All inputs must be cryptographically timestamped and accompanied by **data provenance metadata**.

***

#### **7.2.6 Data Provenance Metadata**

Injected data must include:

```json
{
  "source": "NASA-EO-Landsat",
  "hash": "0xabc123...",
  "signed_by": "did:nsf:org:NASA",
  "collected_at": "2025-07-12T06:00Z",
  "jurisdiction": "EGY",
  "sensor_type": "EO-Optical"
}
```

This allows downstream simulation pipelines to **verify source, jurisdiction, and relevance.**

***

#### **7.2.7 Templated Simulation Execution Workflow**

1. DAO signals clause requiring simulation
2. Risk Template ID and required inputs identified
3. Credentialed input providers inject data via API
4. Simulation run executed in TEE or zkVM
5. Output attested by SimulationRunVC
6. Clause receives structured risk output and threshold flag

This entire pipeline is logged to the Audit Layer.

***

#### **7.2.8 Credentialed Data Injection**

Only credentialed oracles and data providers may inject data into clause-sensitive templates.

They must hold an `InputProviderVC`, defining:

* Authorized domains
* Expiration
* Trust anchor (e.g., `WMO`, `WHO`, `UNCTAD`)
* Scope (e.g., “Flood risk models in MENA region”)

Oracles validate data hashes before execution.

***

#### **7.2.9 Interoperability and Template Reuse**

Templates can be:

* **Forked** by domain experts
* **Extended** with new input channels (e.g., adding air quality to health forecasts)
* **Adapted** to jurisdictional conditions
* **Simulated in ensembles** to test robustness of clause triggers

Each reuse maintains template lineage and is recorded in the Model Registry.

***

#### **7.2.10 NSF Simulation Templates as Global Risk Protocols**

Risk Templates allow NSF to operate as a **global API for policy simulation**.

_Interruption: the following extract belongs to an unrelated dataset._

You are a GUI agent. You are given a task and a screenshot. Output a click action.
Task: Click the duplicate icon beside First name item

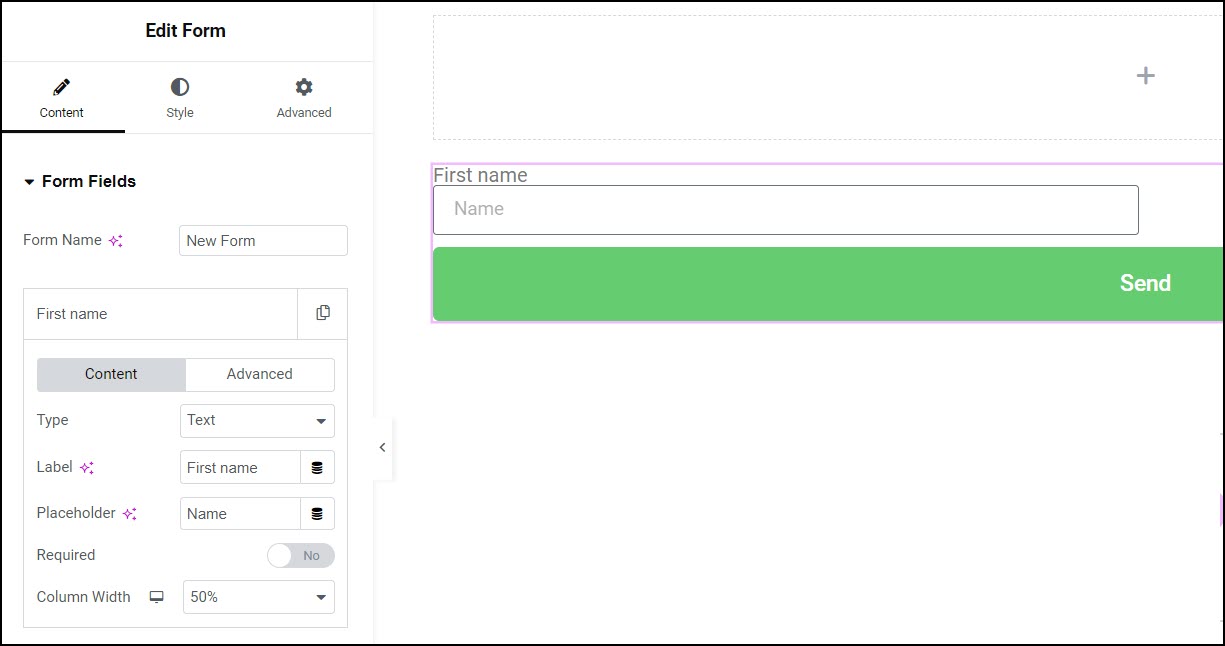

* Models are verifiable, forkable, composable
* Data is authenticated, jurisdiction-scoped, and real-time capable
* Clauses receive risk triggers in standardized formats
* CAC environments can simulate dynamically with ZK guarantees
* DAOs approve or reject outputs based on traceable input provenance

Templates turn simulations into **shared public foresight infrastructure**—verifiable by machine, enforceable by institution, and reusable across all domains.